▸ TASK TO CARRY OUT: Reproduce word for word the part of the embedding-dimension troubleshooting page below, from "from RP_maker_diagnose import fnnhitszero_Plot" to "RP_diagnose(input_path, diagnose_dir)".

▸ DOCUMENT EXTRACT:
___

Troubleshooting: Parameter Search for embedding dimension#

If you were suspecious about the oversimplified look of the function “RP_computer”, you are correct. This function also implements a parameter search method for finding the embedding dimensions under the hood. Even though some default values are there, they may not be applicable to all datasets. In such cases, we need to see, what can be set. We had to do this while analyzing data from Koul et al(2023), and it is for this, we have some functions in “RP_maker_diagnose.py”. We will see how we can use these functions

from RP_maker_diagnose import fnnhitszero_Plot
from RP_maker_diagnose import findm_Plot
from RP_maker_diagnose import RP_diagnose
from RP_maker_diagnose import get_minFNN_distribution_plot

input_path = '/user/swarag/Koul et al/data_npy'                                        # directory to which the signals are saved
diagnose_dir = '/user/swarag/Koul et al/diagnose'                                            # directory in which pickle files from this function are saved
RP_diagnose(input_path, diagnose_dir)

Now, we have saved the picke files to a directory, we can use those pickle files in the next function. Following function estimates the lower and upper bound (2.5th and 975th percentile) of the distribution of minimum false nearest beighbour(FNN) values for different embedding dimensions. It gives a plot and a CSV file.

get_minFNN_distribution_plot(path, 'Koul_et_al_RP_diagnose')

We can see that the minimum value of FNN goes down as we increases the embedding diension. But, the value of delta, which is a parameter that determines whether a particular value of embedding dimnesion can be effectively considered as zero or not, should include most of these values. Generally m=1 is less useful, hence, we can consider the upper bound from m=2 onwards. Then we can set this limit for defining the r value at which FNN hits zero and then we can find out desired value of embedding dimension by setting a threshold value for r(at which FNN hits zero) vs embedding dimension plot.

___

▸ GIVEN MATERIAL:
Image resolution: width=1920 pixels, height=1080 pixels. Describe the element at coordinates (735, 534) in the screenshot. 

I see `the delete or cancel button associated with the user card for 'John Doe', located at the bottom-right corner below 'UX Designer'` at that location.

___

▸ EXERCISE RESPONSE:
from RP_maker_diagnose import fnnhitszero_Plot
from RP_maker_diagnose import findm_Plot
from RP_maker_diagnose import RP_diagnose
from RP_maker_diagnose import get_minFNN_distribution_plot

input_path = '/user/swarag/Koul et al/data_npy'                                        # directory to which the signals are saved
diagnose_dir = '/user/swarag/Koul et al/diagnose'                                            # directory in which pickle files from this function are saved
RP_diagnose(input_path, diagnose_dir)